» **WHAT YOU HAVE TO DO**
Which lines in the records below hold the word "will"? Copy each of them.
───
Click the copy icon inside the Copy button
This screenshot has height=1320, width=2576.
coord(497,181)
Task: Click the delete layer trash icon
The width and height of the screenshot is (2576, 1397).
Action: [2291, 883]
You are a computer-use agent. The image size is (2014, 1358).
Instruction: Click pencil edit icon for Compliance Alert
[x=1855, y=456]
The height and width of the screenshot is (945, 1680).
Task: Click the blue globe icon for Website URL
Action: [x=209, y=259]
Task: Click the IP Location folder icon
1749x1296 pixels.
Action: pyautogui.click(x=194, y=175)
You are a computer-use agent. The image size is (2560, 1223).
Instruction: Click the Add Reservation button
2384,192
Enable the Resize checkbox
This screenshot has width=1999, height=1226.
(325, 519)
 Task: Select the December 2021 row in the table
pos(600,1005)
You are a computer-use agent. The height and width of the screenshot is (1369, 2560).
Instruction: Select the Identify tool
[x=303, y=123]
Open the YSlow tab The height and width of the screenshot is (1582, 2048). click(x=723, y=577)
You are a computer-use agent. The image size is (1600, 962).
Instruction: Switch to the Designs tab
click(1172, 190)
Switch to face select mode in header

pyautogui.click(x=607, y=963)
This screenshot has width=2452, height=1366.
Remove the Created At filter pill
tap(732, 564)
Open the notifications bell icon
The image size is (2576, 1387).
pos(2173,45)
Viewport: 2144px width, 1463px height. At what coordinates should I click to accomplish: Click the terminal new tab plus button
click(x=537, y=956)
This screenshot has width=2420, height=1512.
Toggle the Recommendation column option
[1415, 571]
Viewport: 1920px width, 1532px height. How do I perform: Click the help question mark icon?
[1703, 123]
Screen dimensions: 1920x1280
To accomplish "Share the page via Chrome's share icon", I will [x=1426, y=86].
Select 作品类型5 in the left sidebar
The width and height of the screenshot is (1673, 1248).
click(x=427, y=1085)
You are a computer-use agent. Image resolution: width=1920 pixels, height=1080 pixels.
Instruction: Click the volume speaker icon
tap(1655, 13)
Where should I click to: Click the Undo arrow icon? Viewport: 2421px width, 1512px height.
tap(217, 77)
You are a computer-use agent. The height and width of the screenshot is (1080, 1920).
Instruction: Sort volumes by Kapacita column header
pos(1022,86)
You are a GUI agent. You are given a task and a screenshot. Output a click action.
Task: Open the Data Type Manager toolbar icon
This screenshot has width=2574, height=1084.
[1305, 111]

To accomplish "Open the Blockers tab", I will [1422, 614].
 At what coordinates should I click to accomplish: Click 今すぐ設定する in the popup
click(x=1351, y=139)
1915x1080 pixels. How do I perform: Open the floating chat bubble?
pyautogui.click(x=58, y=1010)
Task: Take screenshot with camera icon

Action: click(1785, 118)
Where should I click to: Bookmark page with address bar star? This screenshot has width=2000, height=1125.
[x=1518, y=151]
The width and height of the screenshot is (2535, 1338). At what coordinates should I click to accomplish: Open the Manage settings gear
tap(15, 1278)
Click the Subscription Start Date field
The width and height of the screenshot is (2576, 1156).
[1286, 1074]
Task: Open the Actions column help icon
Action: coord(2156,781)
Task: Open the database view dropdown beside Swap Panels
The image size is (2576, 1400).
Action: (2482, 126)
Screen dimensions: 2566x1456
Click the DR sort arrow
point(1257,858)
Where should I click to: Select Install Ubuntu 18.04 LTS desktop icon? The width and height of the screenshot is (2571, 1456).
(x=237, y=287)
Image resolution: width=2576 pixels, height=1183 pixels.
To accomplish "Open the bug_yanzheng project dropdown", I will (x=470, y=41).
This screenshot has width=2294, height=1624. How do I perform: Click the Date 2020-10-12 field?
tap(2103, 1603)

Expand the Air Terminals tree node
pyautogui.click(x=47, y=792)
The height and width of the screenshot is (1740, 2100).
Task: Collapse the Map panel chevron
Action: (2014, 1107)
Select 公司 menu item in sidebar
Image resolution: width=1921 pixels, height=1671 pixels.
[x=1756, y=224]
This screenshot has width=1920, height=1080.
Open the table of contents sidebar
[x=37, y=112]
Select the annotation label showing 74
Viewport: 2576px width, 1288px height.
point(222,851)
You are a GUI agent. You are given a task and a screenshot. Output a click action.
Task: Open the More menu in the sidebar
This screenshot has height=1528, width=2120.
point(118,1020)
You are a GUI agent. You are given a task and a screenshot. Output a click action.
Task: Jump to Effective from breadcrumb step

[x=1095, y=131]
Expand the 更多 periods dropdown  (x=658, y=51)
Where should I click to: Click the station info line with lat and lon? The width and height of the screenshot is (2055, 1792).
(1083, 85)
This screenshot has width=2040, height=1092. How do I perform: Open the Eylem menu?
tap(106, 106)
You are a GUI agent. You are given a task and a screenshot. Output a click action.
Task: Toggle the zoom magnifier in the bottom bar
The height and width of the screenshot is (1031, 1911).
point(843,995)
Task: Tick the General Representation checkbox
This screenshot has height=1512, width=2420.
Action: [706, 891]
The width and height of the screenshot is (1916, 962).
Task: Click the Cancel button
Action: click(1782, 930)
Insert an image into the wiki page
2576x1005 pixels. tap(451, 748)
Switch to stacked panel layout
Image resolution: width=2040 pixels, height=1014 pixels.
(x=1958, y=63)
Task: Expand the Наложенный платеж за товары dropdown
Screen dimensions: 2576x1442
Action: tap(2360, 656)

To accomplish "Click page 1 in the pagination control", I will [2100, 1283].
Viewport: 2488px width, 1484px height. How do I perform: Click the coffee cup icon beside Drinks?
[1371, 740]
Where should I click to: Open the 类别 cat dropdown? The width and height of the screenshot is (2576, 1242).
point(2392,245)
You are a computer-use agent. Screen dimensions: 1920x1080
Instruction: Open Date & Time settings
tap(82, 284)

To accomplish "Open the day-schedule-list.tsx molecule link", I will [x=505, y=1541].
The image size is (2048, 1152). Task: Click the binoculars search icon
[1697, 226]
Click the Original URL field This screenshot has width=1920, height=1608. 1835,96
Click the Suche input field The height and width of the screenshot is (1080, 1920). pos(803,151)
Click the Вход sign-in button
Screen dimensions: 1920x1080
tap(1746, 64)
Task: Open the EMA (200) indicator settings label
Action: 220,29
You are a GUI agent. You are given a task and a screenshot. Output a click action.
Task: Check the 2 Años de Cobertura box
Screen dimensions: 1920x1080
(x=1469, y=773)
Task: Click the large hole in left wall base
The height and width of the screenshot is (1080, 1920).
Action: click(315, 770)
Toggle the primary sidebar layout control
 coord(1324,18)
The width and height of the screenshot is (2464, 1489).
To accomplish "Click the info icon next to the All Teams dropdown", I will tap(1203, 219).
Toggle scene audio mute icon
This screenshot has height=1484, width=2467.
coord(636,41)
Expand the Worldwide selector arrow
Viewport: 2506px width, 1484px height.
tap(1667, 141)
───
» **EXPECTED ANSWER**
To accomplish "Share the page via Chrome's share icon", I will [x=1426, y=86].
To accomplish "Open the Blockers tab", I will [1422, 614].
To accomplish "Open the bug_yanzheng project dropdown", I will (x=470, y=41).
To accomplish "Click page 1 in the pagination control", I will [2100, 1283].
To accomplish "Open the day-schedule-list.tsx molecule link", I will [x=505, y=1541].
To accomplish "Click the info icon next to the All Teams dropdown", I will tap(1203, 219).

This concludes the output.